Isolation and culture of rabbit tendon stem cells by modified fractional enzyme digestion and identification of their induced differentiation

目的采用改良分次酶消化法体外分离培养家兔肌腱干细胞,观察其生物学特性,并进行诱导分化及鉴定。方法无菌条件下取出家兔髌腱组织,分别运用改良的分次酶消化法和酶消化后低密度稀释接种法进行分离、培养、传代,用倒置相差显微镜观察细胞形态特征并绘制两种方法的生长曲线,通过流式细胞鉴定仪检测肌腱干细胞表面抗原标志物的表达,取P3-P4代肌腱干细胞向成骨细胞、成软骨细胞诱导分化并鉴定。结果改良的分次酶消化法较酶消化后低密度稀释接种法细胞增殖速度加快,形态均一,杂质细胞少。分离出的肌腱干细胞表面抗原标志CD90、CD44呈阳性,而CD34、CD14呈阴性,证实之前分离的细胞为肌腱干细胞。鉴定出肌腱干细胞具有向成骨细胞和成软骨细胞分化能力。结论采用改良的分次酶消化法分离培养兔肌腱干细胞简单易行,肌腱干细胞生长及传代速度可观,活性良好,纯度较高。另外,肌腱干细胞的成功分离培养,也为肌腱相关疾病的研究开辟了一条新途径。

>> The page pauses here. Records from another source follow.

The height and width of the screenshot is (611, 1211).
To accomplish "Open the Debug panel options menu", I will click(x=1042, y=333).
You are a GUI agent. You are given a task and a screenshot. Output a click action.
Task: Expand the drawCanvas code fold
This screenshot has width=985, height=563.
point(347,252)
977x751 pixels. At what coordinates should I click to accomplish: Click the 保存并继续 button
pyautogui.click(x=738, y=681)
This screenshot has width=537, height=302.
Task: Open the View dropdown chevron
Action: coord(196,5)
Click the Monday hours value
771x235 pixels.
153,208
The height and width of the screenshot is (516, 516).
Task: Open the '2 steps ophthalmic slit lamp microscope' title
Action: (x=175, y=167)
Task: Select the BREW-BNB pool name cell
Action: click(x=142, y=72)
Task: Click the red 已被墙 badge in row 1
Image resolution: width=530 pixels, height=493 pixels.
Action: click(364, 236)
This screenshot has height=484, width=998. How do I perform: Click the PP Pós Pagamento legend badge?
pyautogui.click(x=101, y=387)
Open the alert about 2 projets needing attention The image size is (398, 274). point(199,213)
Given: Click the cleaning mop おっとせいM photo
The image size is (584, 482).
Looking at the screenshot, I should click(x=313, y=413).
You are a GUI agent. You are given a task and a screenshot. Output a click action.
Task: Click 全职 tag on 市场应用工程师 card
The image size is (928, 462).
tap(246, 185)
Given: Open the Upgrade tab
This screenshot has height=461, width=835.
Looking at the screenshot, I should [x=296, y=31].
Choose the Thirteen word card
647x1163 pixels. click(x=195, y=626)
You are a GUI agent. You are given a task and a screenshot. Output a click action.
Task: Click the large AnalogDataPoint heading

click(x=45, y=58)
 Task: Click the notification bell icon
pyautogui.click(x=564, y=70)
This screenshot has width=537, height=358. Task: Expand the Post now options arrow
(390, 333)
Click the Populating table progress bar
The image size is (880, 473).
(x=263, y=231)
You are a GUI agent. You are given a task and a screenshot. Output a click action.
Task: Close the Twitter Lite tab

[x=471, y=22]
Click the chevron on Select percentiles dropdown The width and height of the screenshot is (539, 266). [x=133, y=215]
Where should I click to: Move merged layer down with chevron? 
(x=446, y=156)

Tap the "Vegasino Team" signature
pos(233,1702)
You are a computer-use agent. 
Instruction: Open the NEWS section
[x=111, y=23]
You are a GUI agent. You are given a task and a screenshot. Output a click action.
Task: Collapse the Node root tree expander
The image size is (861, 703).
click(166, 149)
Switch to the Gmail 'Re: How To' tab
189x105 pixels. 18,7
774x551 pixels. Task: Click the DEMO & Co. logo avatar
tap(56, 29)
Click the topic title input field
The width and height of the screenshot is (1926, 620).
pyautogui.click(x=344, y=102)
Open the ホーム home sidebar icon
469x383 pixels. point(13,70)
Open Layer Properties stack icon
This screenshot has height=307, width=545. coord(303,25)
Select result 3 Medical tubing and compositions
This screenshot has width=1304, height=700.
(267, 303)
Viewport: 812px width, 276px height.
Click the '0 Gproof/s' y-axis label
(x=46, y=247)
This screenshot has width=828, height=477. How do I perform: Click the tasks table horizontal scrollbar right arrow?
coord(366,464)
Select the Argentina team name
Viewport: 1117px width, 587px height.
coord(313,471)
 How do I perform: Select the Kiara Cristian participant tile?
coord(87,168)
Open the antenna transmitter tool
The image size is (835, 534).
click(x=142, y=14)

Objective To isolate and culture rabbit tendon stem cells in vitro by a modified fractional enzyme digestion method, observe their biological characteristics, and induce and identify their differentiation. Methods Rabbit patellar tendon tissue was removed under sterile condition. After the tissue was digested by a modified fractional enzyme digestion method and enzyme digestion method respectively, a low-density dilution inoculation method was adopted to isolate, culture and passage the rabbit tendon stem cells. Morphological characteristics of the cells were observed under an inverted phase contrast microscope and the growth curves of the cells isolated from the tendon tissue with the two methods were drawn. The expressions of tendon stem cell surface antigen markers were identified by a flow cytometer. The P3-P4 generations of the tendon stem cells were induced for the differentiation into osteoblasts and chondroblasts, and the differentiation was identified. Results The proliferation of tendon stem cells isolated by the modified fractional enzymatic digestion and inoculated with low-density dilution inoculation method was accelerated, and the cell shapes were uniform with few impure cells. Surface antigen markers CD90 and CD44 of the isolated tendon stem cells were positive, but CD34 and CD14 were negative, indicating that the isolated cells were the tendon stem cells and the identified tendon stem cells had the ability of differentiation into osteoblasts and chondroblasts. Conclusions The modified fractional enzyme digestion for isolation and culture of rabbit tendon stem cells is simple and practicable. The growth and passage speed of the cells are satisfactory, their viability is good, and the purity is high. In addition, the successful isolation and culture of tendon stem cells may create a new way for the research on tendon-related diseases.